EXERCISE: Would you repeat the listing exactly but omit every picture?

DATA PROVIDED:
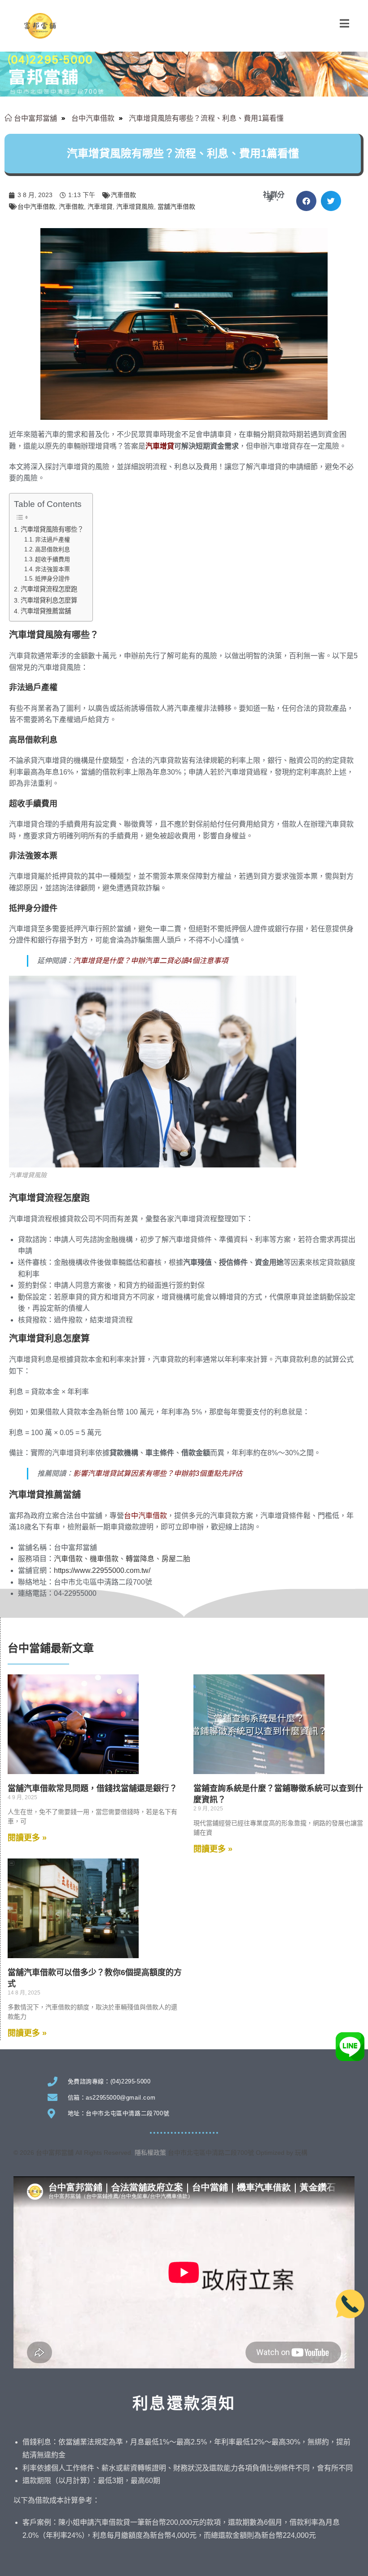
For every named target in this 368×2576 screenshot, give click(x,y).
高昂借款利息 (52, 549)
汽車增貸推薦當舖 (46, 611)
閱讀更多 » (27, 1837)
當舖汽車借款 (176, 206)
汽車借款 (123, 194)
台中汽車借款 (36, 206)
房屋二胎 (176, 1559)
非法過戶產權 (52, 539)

RESPONSE:
For every named target in this 368×2576 screenshot, give click(x,y).
高昂借款利息 (52, 549)
汽車增貸推薦當舖 (46, 611)
閱讀更多 » (27, 1837)
當舖汽車借款 (176, 206)
汽車借款 (123, 194)
台中汽車借款 (36, 206)
房屋二胎 (176, 1559)
非法過戶產權 (52, 539)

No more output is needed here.